Concerning these elements hostile to the Christian faith, what should be the Christian reaction? How should dialogue proceed regarding those elements? What should take precedence? His culture or his Christianity? Generally speaking those aspects of culture which are hostile to Christianity are not only hostile to Christianity but to humanity. There is just no way that human sacrifice can be a good thing for humanity, or the killing of twins, or polygamy a good thing for the dignity of women. The principle to be kept in mind while engaging in this dialogue is this maxim: ‘No culture encounters Christianity and remains the same.’ Christianity is like the purgatory of cultures; a purifier of cultures. It makes use of all the good things in each culture and in turn purifies and corrects those false elements of culture which dehumanize rather than humanize. This sounds so patronizing and arrogant. For how can the Christian worldview assume the role of judge of what is good or bad? Who makes it the arbiter in the battle for cultural supremacy? Is this not a form of cultural colonialism to say to the African, this aspect of your culture needs purgation? These are legitimate worries from those who may see this attempt at purification or dialogue from the Christian perspective as a kind of arrogant superimposition. But the answer is no. Christianity is not a culture, it transcends all cultures, it takes on the garb of different cultures while preserving intact the content of revelation. Christianity believes in the omnipresence, omniscience of God and this God whom the Christian considers the creator of all that is, makes use of the genius of his creation to reveal his message to mankind.
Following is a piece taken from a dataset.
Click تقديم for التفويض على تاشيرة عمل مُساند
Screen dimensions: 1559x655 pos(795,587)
His message is true and timeless, it is not the monopoly of any culture or any people but the great revelation of salvation for mankind. We do not disagree on the content of this revelation but we do dialogue with the media of transmission of this revelation. Each culture can present a medium for transmission which makes this great deposit of faith more concrete and accessible to the people.
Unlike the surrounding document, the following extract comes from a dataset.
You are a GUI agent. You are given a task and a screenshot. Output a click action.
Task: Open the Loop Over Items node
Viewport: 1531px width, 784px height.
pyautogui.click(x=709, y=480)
Failure to that will result into the many fractured and half-baked Christians whose color of skin is Christian but whose blood and DNA are soaked and rooted deeply in the African worldview. That partly explains why many who observe this phenomenon conclude that Christianity and African culture are mutually exclusive.
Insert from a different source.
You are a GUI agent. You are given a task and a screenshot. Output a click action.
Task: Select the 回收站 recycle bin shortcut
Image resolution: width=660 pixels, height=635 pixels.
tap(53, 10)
It is this battered African soul that comes to church every day, receives the sacraments but when faced with the real and big problems of life, it is not the church he runs to but his African culture for solutions. I believe this also partially explains the exponential growth of healing and typically African evangelical assemblies. A close study of these assemblies reveal a striking semblance to the traditional African approach to problem resolutions. What happens when there is a bad harvest season? The gods have to be appeased. Personal misfortunes could be caused by curses or by neighbors or relatives through witchcraft; sickness is never natural, very often it is a punishment from a god, the failure to appease a spirit, a curse, witchcraft. To have riches, hard work is not enough, the spirits have to be appeased and one has to be favoured. Thus, the African priest is a typical healer, a psychologist, and the mouth piece of the spirits. This is the model on which most modern-day African evangelical assemblies are built. Because it is appealing and familiar to the African out look even though it is misleading and dangerous. God or Christ becomes that spirit to be appeased so that when misfortune comes, the question asked very often is “what did I do to deserve this?” Because in the African worldview, actions are paramount, misfortunes are results of what we DO. There is no concept of redemptive suffering in the African worldview and so too with these new assemblies who tap into this cultural psyche to breed a new type of African Christians who have no anchor or base; sickness and misfortune are curses which can be lifted by prayers and miracles as the traditional African priest does. This I believe is the other extreme of inculturation which fails to take into account the dynamics of Revelation and focus rather on a problem-solution model to Christianity. A model which is very much African in outlook as it is pragmatic. But is a disservice to the Christian message and salvation history.
On the other hand, to deny the existence of these pastoral issues only deepens the alienation of the African from the Christian experience. To dismiss for example his views on witchcraft as superstitious and not real pastoral issues which affect him profoundly is to make a mistake. How do we aid this African soul to understand that it is only the blood of Christ that saves and not the blood of goats and fowls?